Centeno é o mais otimista na previsão para o PIB. Só ele vê Portugal a acelerar em 2020

OCDE fecha ciclo de previsões disponíveis até à entrega do Orçamento do Estado no Parlamento. Por agora Mário Centeno anda ao contrário das instituições que acompanham a economia portuguesa.

Quando o Governo entregar o Orçamento do Estado para 2020 no Parlamento, o que deve acontecer a 16 de dezembro, terá de assumir um cenário macroeconómico para a economia. Para já, Mário Centeno parece andar ao contrário dos outros. As principais instituições que atualizaram previsões para Portugal apontam para uma desaceleração no próximo ano, enquanto o Governo vê a economia a apressar o passo, embora muito ligeiramente.

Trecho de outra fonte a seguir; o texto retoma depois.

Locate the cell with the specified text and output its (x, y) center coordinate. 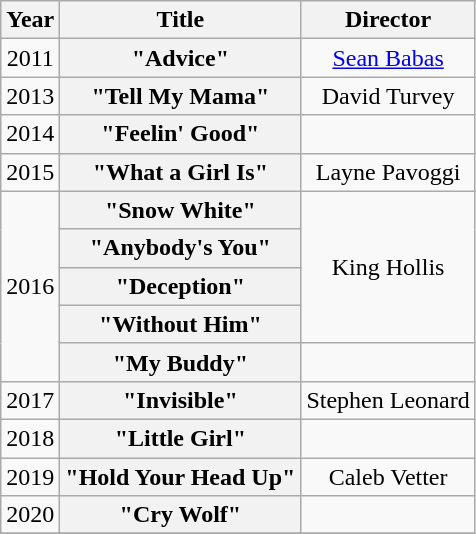
2015 (30, 172)
Caleb Vetter (388, 477)
"Deception" (180, 286)
Director (388, 20)
"Advice" (180, 58)
"My Buddy" (180, 362)
Year (30, 20)
"Little Girl" (180, 438)
Sean Babas (388, 58)
"Feelin' Good" (180, 134)
"Tell My Mama" (180, 96)
David Turvey (388, 96)
2014 (30, 134)
"Without Him" (180, 324)
2011 (30, 58)
Stephen Leonard (388, 400)
2013 (30, 96)
Title (180, 20)
"Anybody's You" (180, 248)
2018 (30, 438)
"Hold Your Head Up" (180, 477)
"Cry Wolf" (180, 515)
Layne Pavoggi (388, 172)
"Snow White" (180, 210)
2019 (30, 477)
2016 (30, 286)
2017 (30, 400)
2020 (30, 515)
King Hollis (388, 267)
"What a Girl Is" (180, 172)
"Invisible" (180, 400)
From the cell containing the given text, extract its center point as [x, y] coordinate. 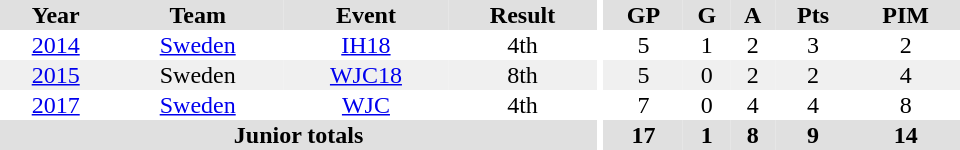
WJC [366, 105]
Event [366, 15]
PIM [906, 15]
2017 [56, 105]
7 [644, 105]
A [752, 15]
3 [813, 45]
Pts [813, 15]
14 [906, 135]
8th [522, 75]
Team [198, 15]
9 [813, 135]
WJC18 [366, 75]
Result [522, 15]
2014 [56, 45]
2015 [56, 75]
IH18 [366, 45]
GP [644, 15]
G [706, 15]
17 [644, 135]
Year [56, 15]
Junior totals [298, 135]
Find where the given text appears and provide that cell's center as (x, y) coordinate. 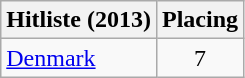
7 (200, 58)
Hitliste (2013) (79, 20)
Placing (200, 20)
Denmark (79, 58)
Pinpoint the cell where the given text exists, returning its [x, y] midpoint coordinate. 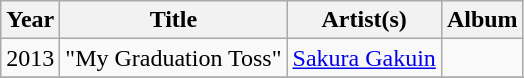
Title [174, 20]
Sakura Gakuin [364, 58]
Artist(s) [364, 20]
"My Graduation Toss" [174, 58]
Album [482, 20]
Year [30, 20]
2013 [30, 58]
Pinpoint the cell where the given text exists, returning its [x, y] midpoint coordinate. 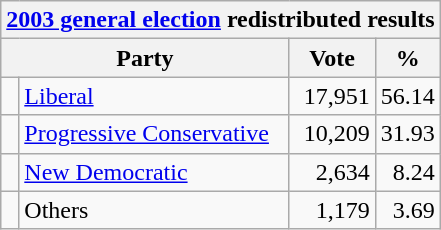
Others [154, 210]
3.69 [408, 210]
Party [145, 58]
Liberal [154, 96]
Progressive Conservative [154, 134]
2003 general election redistributed results [220, 20]
1,179 [332, 210]
Vote [332, 58]
8.24 [408, 172]
56.14 [408, 96]
% [408, 58]
31.93 [408, 134]
New Democratic [154, 172]
2,634 [332, 172]
17,951 [332, 96]
10,209 [332, 134]
Return the [x, y] coordinate for the center point of the cell that contains the specified text.  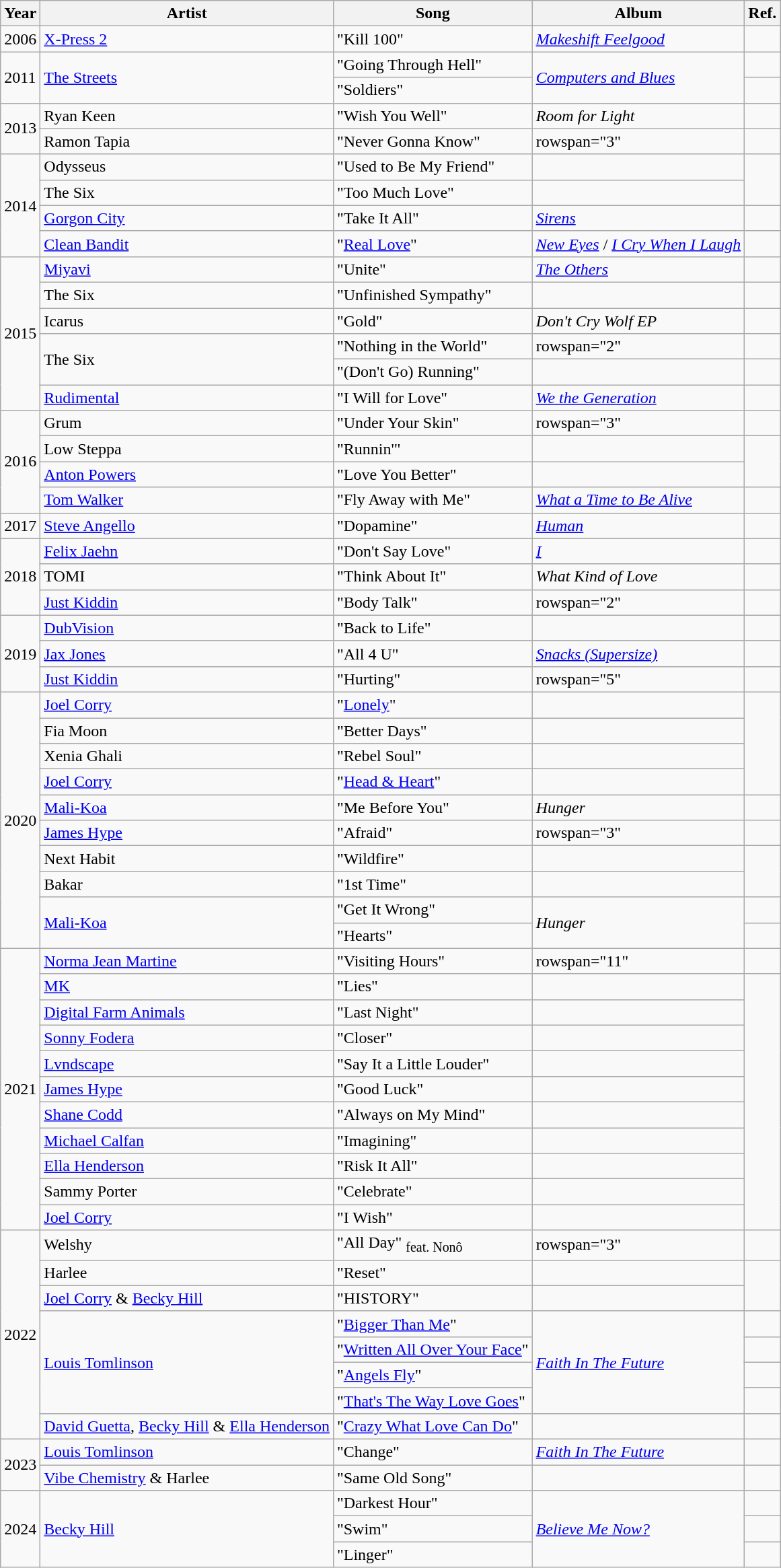
"Nothing in the World" [433, 346]
"All Day" feat. Nonô [433, 1244]
Ryan Keen [187, 116]
Tom Walker [187, 500]
The Streets [187, 77]
"Better Days" [433, 730]
"Under Your Skin" [433, 423]
Lvndscape [187, 1063]
Digital Farm Animals [187, 1012]
"Used to Be My Friend" [433, 167]
"Going Through Hell" [433, 65]
"1st Time" [433, 884]
TOMI [187, 577]
"Me Before You" [433, 807]
2017 [20, 525]
2016 [20, 461]
"Say It a Little Louder" [433, 1063]
Miyavi [187, 269]
Anton Powers [187, 474]
Harlee [187, 1272]
"Wildfire" [433, 858]
"Good Luck" [433, 1088]
Norma Jean Martine [187, 961]
Gorgon City [187, 218]
"Swim" [433, 1528]
Ref. [763, 13]
Icarus [187, 321]
Fia Moon [187, 730]
"Same Old Song" [433, 1477]
Ella Henderson [187, 1166]
"Hurting" [433, 679]
"Get It Wrong" [433, 909]
Rudimental [187, 398]
Don't Cry Wolf EP [638, 321]
"Too Much Love" [433, 192]
2024 [20, 1528]
Grum [187, 423]
Snacks (Supersize) [638, 653]
DubVision [187, 628]
"Wish You Well" [433, 116]
"Kill 100" [433, 39]
"Change" [433, 1452]
"Rebel Soul" [433, 756]
"Lies" [433, 986]
"Last Night" [433, 1012]
"(Don't Go) Running" [433, 372]
2020 [20, 819]
"Linger" [433, 1554]
What a Time to Be Alive [638, 500]
"Love You Better" [433, 474]
"Written All Over Your Face" [433, 1349]
"Dopamine" [433, 525]
rowspan="11" [638, 961]
rowspan="5" [638, 679]
2021 [20, 1088]
2006 [20, 39]
Room for Light [638, 116]
Believe Me Now? [638, 1528]
"Unite" [433, 269]
We the Generation [638, 398]
"Hearts" [433, 935]
"Soldiers" [433, 90]
2018 [20, 577]
"Think About It" [433, 577]
Low Steppa [187, 449]
Sonny Fodera [187, 1037]
Xenia Ghali [187, 756]
New Eyes / I Cry When I Laugh [638, 244]
Felix Jaehn [187, 551]
Makeshift Feelgood [638, 39]
I [638, 551]
Year [20, 13]
"Take It All" [433, 218]
"Gold" [433, 321]
Album [638, 13]
"Fly Away with Me" [433, 500]
Steve Angello [187, 525]
2019 [20, 653]
Jax Jones [187, 653]
2015 [20, 333]
Clean Bandit [187, 244]
"Closer" [433, 1037]
2022 [20, 1335]
"Lonely" [433, 704]
Shane Codd [187, 1114]
Odysseus [187, 167]
"All 4 U" [433, 653]
What Kind of Love [638, 577]
Human [638, 525]
Song [433, 13]
Sirens [638, 218]
Ramon Tapia [187, 141]
"Celebrate" [433, 1191]
"Never Gonna Know" [433, 141]
"Visiting Hours" [433, 961]
2023 [20, 1464]
Becky Hill [187, 1528]
"That's The Way Love Goes" [433, 1400]
"I Will for Love" [433, 398]
"Bigger Than Me" [433, 1323]
"Body Talk" [433, 602]
"Unfinished Sympathy" [433, 295]
Welshy [187, 1244]
"Angels Fly" [433, 1374]
David Guetta, Becky Hill & Ella Henderson [187, 1425]
Michael Calfan [187, 1140]
"I Wish" [433, 1217]
2014 [20, 205]
"Real Love" [433, 244]
"Afraid" [433, 833]
Vibe Chemistry & Harlee [187, 1477]
Computers and Blues [638, 77]
Joel Corry & Becky Hill [187, 1298]
"Back to Life" [433, 628]
Artist [187, 13]
Next Habit [187, 858]
"Darkest Hour" [433, 1503]
2013 [20, 128]
"Reset" [433, 1272]
The Others [638, 269]
"Risk It All" [433, 1166]
"Head & Heart" [433, 782]
"Imagining" [433, 1140]
MK [187, 986]
X-Press 2 [187, 39]
2011 [20, 77]
"Always on My Mind" [433, 1114]
"Runnin'" [433, 449]
Sammy Porter [187, 1191]
"Crazy What Love Can Do" [433, 1425]
"HISTORY" [433, 1298]
Bakar [187, 884]
"Don't Say Love" [433, 551]
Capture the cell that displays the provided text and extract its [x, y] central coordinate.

Com as previsões de outono da Organização para a Cooperação e Desenvolvimento Económico (OCDE), publicadas esta quinta-feira, fica fechado o ciclo de projeções disponíveis antes de o Governo entregar o Orçamento do Estado para 2020 no Parlamento.

Entre outubro e novembro a maior parte das instituições atualizou as previsões de crescimento para este ano e o próximo. A saber:

  • Fundo Monetário Internacional: 1,9% este ano e 1,6% em 2020
  • Comissão Europeia: 2% este ano e 1,7% em 2020
  • Conselho das Finanças Públicas: 1,9% este ano e 1,7% em 2020
  • OCDE: 1,9% este ano e 1,8% em 2020

O que nos dizem estes números? Primeiro, que Mário Centeno está acompanhado na sua previsão para 2019. A 15 de outubro, o Ministério das Finanças enviou para a Comissão Europeia o draft do Orçamento do Estado para 2020 onde manteve a previsão de crescimento do PIB em 1,9% apesar da revisão em alta que o INE fez dias antes às taxas de crescimento do PIB dos anos mais recentes, incluindo no primeiro semestre do ano. Bruxelas até vê um crescimento maior (de 2%).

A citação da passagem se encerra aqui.